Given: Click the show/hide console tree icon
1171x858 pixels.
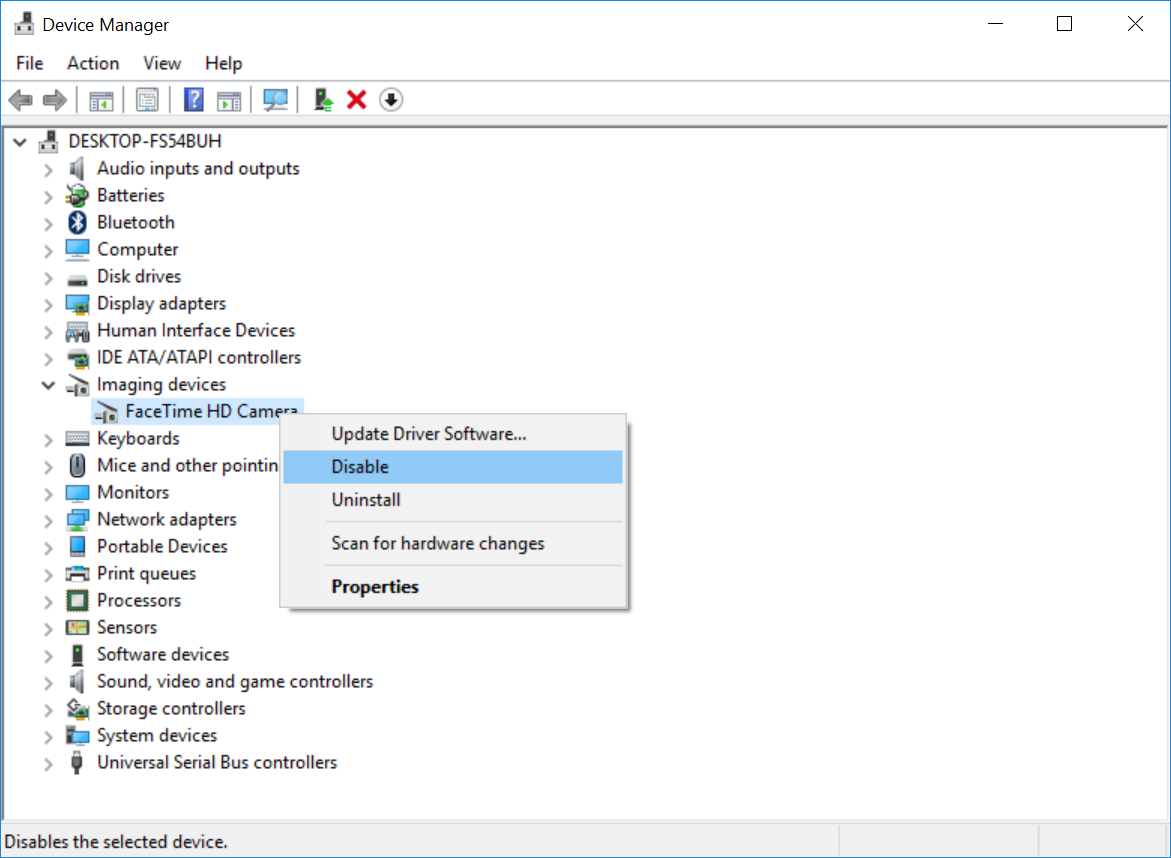Looking at the screenshot, I should coord(101,100).
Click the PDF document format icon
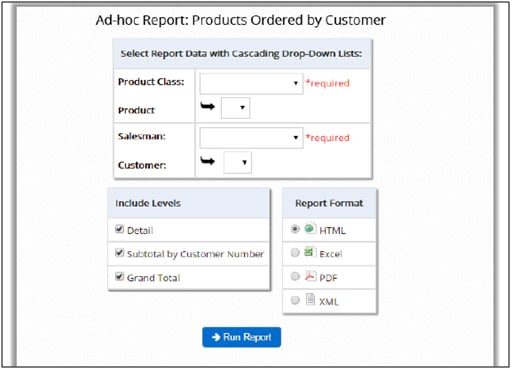 (x=310, y=276)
——
*Goal of the exercise*.
Whenever a line holds a picture, print that line without the picture. All other data must be output exactly.

*Answer to the problem*.
Given: Click the show/hide console tree icon
1171x858 pixels.
Looking at the screenshot, I should coord(101,100).
Click the PDF document format icon
 (x=310, y=276)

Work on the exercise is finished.